To use an alternative, you need to know someone with the knowledge and ability and able to request their time. Backing up data, burning USB sticks, installing, setup new backup solution, resyncing bookmarks, creating shortcuts to their email, replacements for the apps they use... all the details takes a lot of time, and it is ongoing work. Someone has to become 'the technician' and provide support. Otherwise, people have no option except to keep bumbling along with the default or somehow become 'the technician' themselves without any guide but web forums and ChatGPT.
Fortunately, my old pal Claude Code is always there for me. Need something installed/fixed/changed? Just ask... in plain English.
I don't need him for Windows, but man, that dude can make Linux walk and talk.
Is this just a form of changing one subscription for another?
An account with an AI provider gets me the ability to submit prompts and run agents with their model.
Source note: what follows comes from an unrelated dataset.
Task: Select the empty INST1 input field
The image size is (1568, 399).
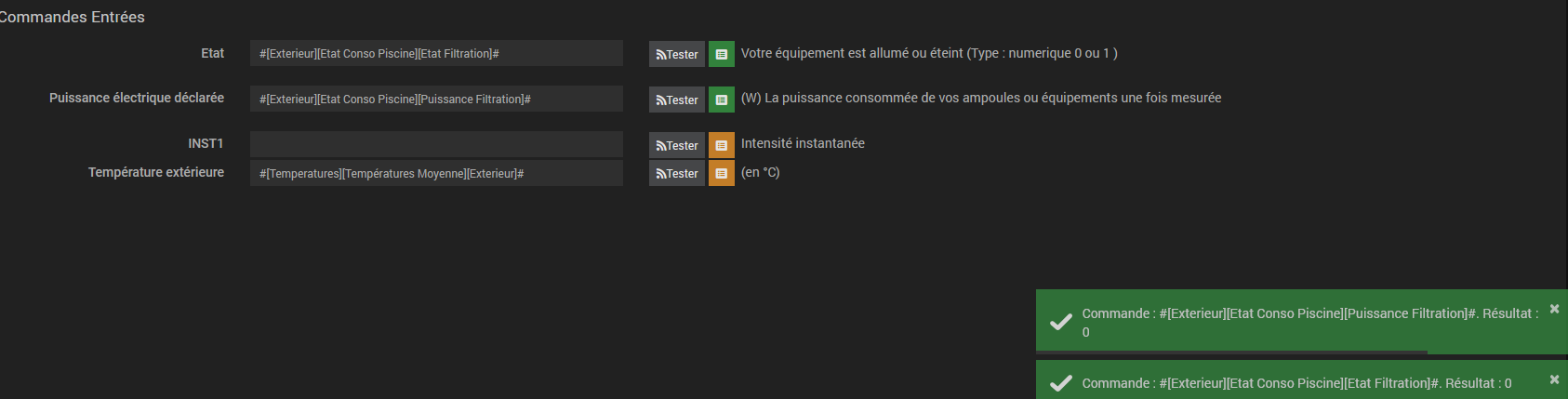Action: [436, 144]
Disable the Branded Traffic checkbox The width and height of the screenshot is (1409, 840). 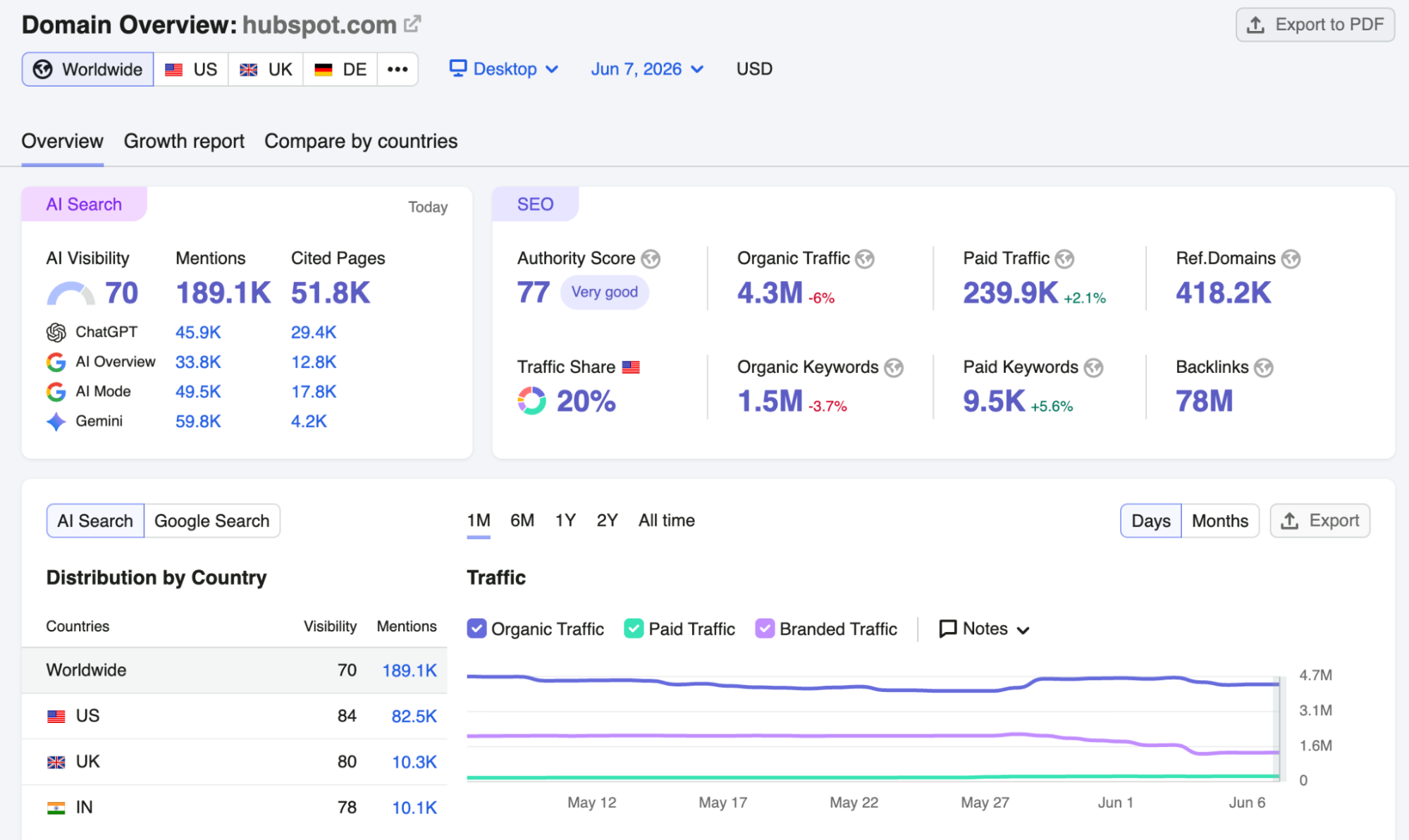[x=765, y=629]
I pay them, I get a useful service in return, and I can stop or switch providers anytime. Conversely, I get absolutely nothing in return for logging into my own machine with a Microsoft account. It benefits Microsoft -- somehow, I guess, who knows? -- but not me.
Not everyone does everything from a web browser.
The lag will be with you. VNC won’t be any better.
He’ll, even some YouTube videos are overly taxing from Firefox in Linux.
Also Stream seems to think Windows is more equal than Linux…
You should be using Sunshine/Moonlight for that anyway. You will get ultra smooth low latency 4k@120fps streaming to and from linux.
I regularly play games streamed from my noisy big linux pc all the way across to the living room linux pc. It's brilliant.
I remember the first time I partitioned my hard drive and did a dual boot and I was really unsure about so many things. It is intimating.